In People v. Rea
, No. 324728, the Michigan Court of Appeals held that driving a car while intoxicated while in the upper portion of one’s own driveway is not a criminal offense. Defendant was charged with operating while intoxicated, MCL 257.625(1), which provides that a person shall not operate a vehicle “upon a highway or other place open to the general public or generally accessible to motor vehicles” if the person is operating while intoxicated. In the presence of a police office, Defendant—while intoxicated—drove his car from within his garage twenty-five feet down his driveway and then back into his garage. The circuit court granted Defendant’s motion to quash the information, resulting in the charges being dismissed, which the Court of Appeals affirmed.
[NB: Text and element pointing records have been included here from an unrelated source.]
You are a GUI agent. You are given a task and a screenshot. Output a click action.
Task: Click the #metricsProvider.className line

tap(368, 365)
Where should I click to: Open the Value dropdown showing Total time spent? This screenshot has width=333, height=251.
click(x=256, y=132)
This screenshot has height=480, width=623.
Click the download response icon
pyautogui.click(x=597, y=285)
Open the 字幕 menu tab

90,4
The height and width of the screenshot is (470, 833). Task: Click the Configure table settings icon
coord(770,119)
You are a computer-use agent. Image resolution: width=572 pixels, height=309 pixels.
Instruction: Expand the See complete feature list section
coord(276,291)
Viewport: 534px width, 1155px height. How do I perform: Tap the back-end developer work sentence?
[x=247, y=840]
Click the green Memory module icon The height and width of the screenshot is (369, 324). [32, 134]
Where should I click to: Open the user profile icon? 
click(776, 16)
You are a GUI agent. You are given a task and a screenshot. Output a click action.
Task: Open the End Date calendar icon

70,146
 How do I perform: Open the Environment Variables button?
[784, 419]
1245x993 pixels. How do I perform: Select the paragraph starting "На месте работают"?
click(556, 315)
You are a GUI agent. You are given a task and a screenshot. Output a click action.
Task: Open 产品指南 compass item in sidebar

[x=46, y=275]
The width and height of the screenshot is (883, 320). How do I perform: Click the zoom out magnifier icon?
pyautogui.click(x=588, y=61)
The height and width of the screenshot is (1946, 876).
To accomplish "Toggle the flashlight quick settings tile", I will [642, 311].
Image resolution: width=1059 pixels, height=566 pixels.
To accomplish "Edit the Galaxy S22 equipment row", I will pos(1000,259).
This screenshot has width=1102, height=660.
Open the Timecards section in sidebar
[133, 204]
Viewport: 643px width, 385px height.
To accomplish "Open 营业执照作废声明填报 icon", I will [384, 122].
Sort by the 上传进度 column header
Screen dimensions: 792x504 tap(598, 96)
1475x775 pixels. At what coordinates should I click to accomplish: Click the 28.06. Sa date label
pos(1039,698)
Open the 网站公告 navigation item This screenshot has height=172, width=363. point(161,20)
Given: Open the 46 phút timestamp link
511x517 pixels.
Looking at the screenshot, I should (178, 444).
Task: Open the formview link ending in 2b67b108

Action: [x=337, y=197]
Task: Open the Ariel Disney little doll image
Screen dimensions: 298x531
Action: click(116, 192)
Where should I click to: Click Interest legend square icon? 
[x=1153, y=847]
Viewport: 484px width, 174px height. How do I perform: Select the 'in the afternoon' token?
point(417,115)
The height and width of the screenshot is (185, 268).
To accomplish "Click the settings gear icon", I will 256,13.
Using the rules of grammar, the Court of Appeals relied on the plain language of the statute to resolve this question. It reasoned that “generally” modifies “accessible,” which together modify “other place.” As a result, using the dictionary definition of the relevant words, the Court held that the statute prohibits “intoxicated driving a highway or upon an ‘other place . . . generally accessible to the public.” Since the only place that Defendant drove in his driveway was next to his house and not abutting the road, the Court held that this area was not a place generally accessible to motor vehicles. Rather the location was a place where few vehicles operate, namely that of the homeowner and his guests. Since the legislature use the word “generally accessible” in the statute, it did not intend to criminalize intoxicated driving everywhere. Judge Jansen dissented, arguing that the issue of whether Defendant’s driveway was generally accessible to the public is a question for the trier of fact to be decided after hearing the evidence. Judge Jansen believes that evidence should have been presented regarding the frequency with which vehicles accessed the area of Defendant’s driveway in question.